*DATA RECORDS*.
Start of Block

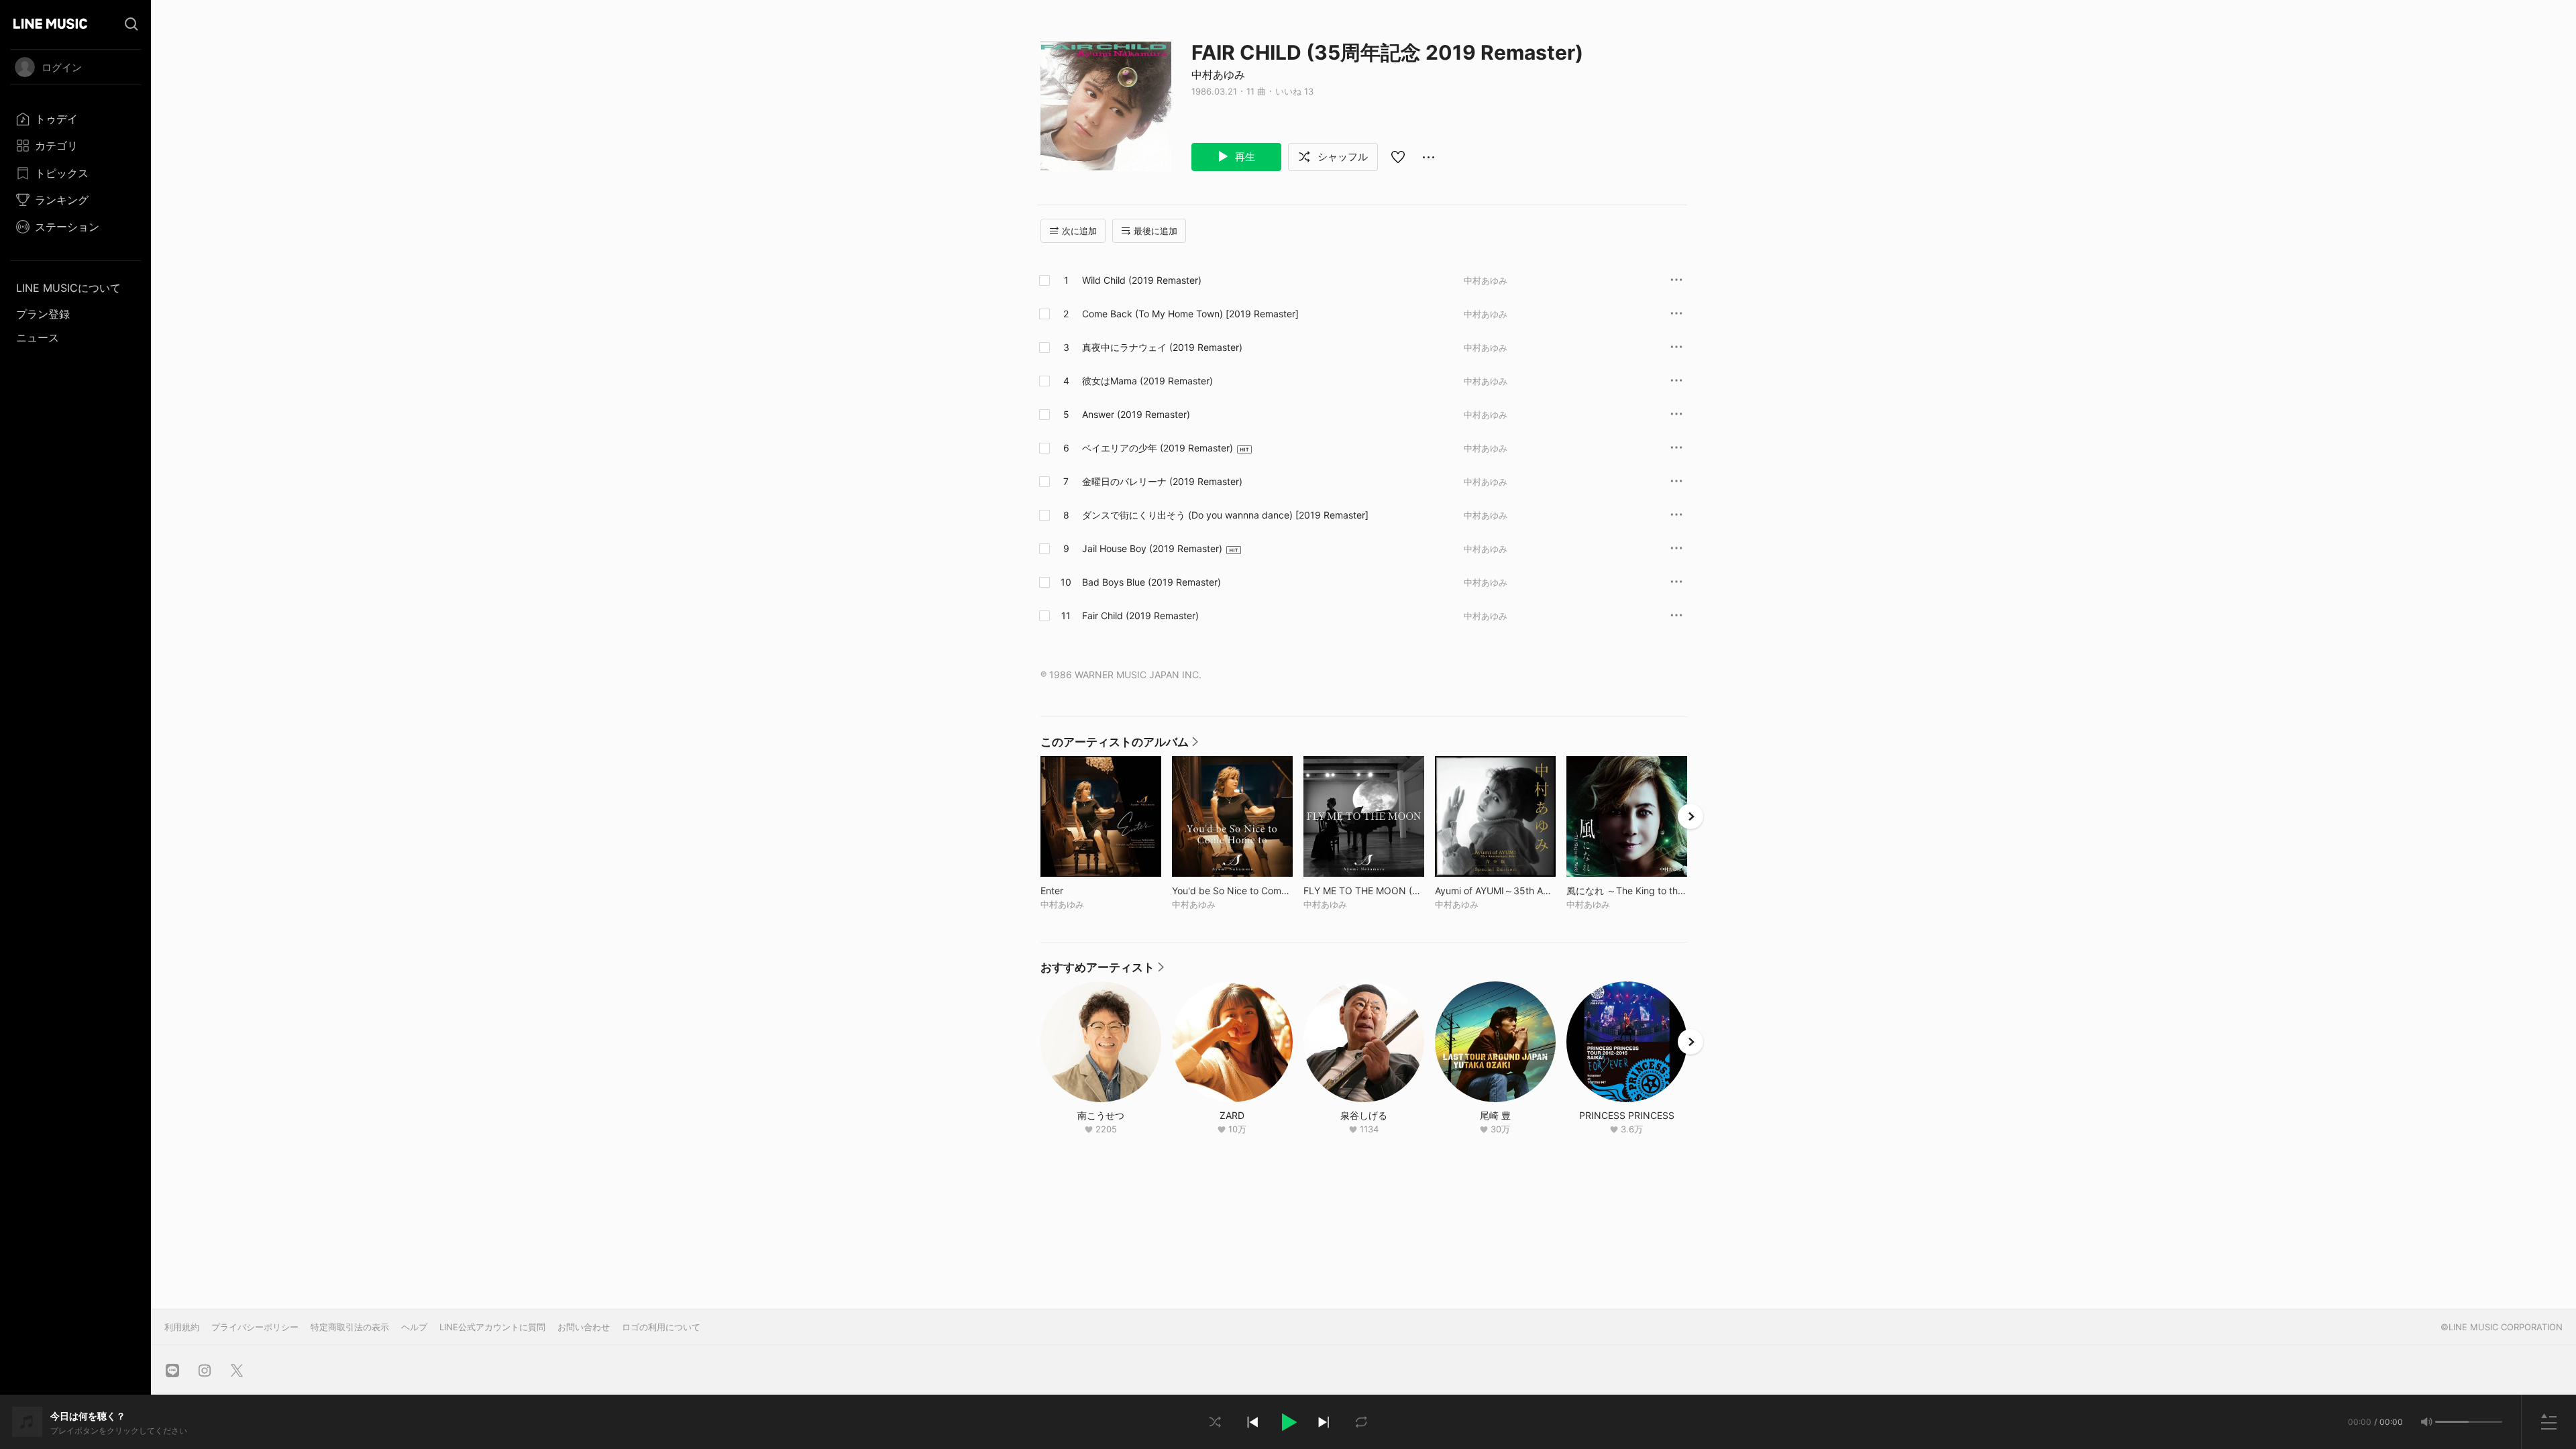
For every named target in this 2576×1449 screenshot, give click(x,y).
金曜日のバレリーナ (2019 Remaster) (1162, 481)
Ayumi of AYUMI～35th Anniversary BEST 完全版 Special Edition (1495, 890)
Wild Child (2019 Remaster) (1141, 280)
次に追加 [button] (1079, 230)
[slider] (2452, 1422)
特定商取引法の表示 (350, 1327)
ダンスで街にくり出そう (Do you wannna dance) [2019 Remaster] (1225, 515)
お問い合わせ (583, 1327)
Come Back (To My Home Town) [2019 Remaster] (1190, 313)
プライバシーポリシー (255, 1327)
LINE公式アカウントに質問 (492, 1327)
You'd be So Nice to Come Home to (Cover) (1232, 890)
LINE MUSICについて (68, 287)
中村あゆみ (1218, 74)
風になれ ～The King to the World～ (1626, 890)
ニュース (37, 337)
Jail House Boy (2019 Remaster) (1152, 548)
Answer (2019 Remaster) (1136, 414)
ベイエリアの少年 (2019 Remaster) (1157, 447)
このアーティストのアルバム (1119, 745)
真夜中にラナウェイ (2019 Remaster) (1162, 347)
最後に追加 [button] (1155, 230)
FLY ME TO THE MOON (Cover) (1363, 890)
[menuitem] (75, 118)
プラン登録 (43, 314)
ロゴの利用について (661, 1327)
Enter (1079, 890)
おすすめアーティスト (1102, 970)
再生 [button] (1243, 156)
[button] (1288, 1422)
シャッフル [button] (1341, 156)
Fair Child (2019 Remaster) (1140, 615)
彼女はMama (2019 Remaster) (1147, 380)
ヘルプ (414, 1327)
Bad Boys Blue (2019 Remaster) (1151, 582)
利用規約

End of Block

Could all the data above be given again exactly, leaving out its images?

For every named target in this 2576×1449 screenshot, give click(x,y).
金曜日のバレリーナ (2019 Remaster) (1162, 481)
Ayumi of AYUMI～35th Anniversary BEST 完全版 Special Edition (1495, 890)
Wild Child (2019 Remaster) (1141, 280)
次に追加 [button] (1079, 230)
[slider] (2452, 1422)
特定商取引法の表示 (350, 1327)
ダンスで街にくり出そう (Do you wannna dance) [2019 Remaster] (1225, 515)
お問い合わせ (583, 1327)
Come Back (To My Home Town) [2019 Remaster] (1190, 313)
プライバシーポリシー (255, 1327)
LINE公式アカウントに質問 (492, 1327)
You'd be So Nice to Come Home to (Cover) (1232, 890)
LINE MUSICについて (68, 287)
中村あゆみ (1218, 74)
風になれ ～The King to the World～ (1626, 890)
ニュース (37, 337)
Jail House Boy (2019 Remaster) (1152, 548)
Answer (2019 Remaster) (1136, 414)
ベイエリアの少年 (2019 Remaster) (1157, 447)
このアーティストのアルバム (1119, 745)
真夜中にラナウェイ (2019 Remaster) (1162, 347)
最後に追加 [button] (1155, 230)
FLY ME TO THE MOON (Cover) (1363, 890)
[menuitem] (75, 118)
プラン登録 (43, 314)
ロゴの利用について (661, 1327)
Enter (1079, 890)
おすすめアーティスト (1102, 970)
再生 [button] (1243, 156)
[button] (1288, 1422)
シャッフル [button] (1341, 156)
Fair Child (2019 Remaster) (1140, 615)
彼女はMama (2019 Remaster) (1147, 380)
ヘルプ (414, 1327)
Bad Boys Blue (2019 Remaster) (1151, 582)
利用規約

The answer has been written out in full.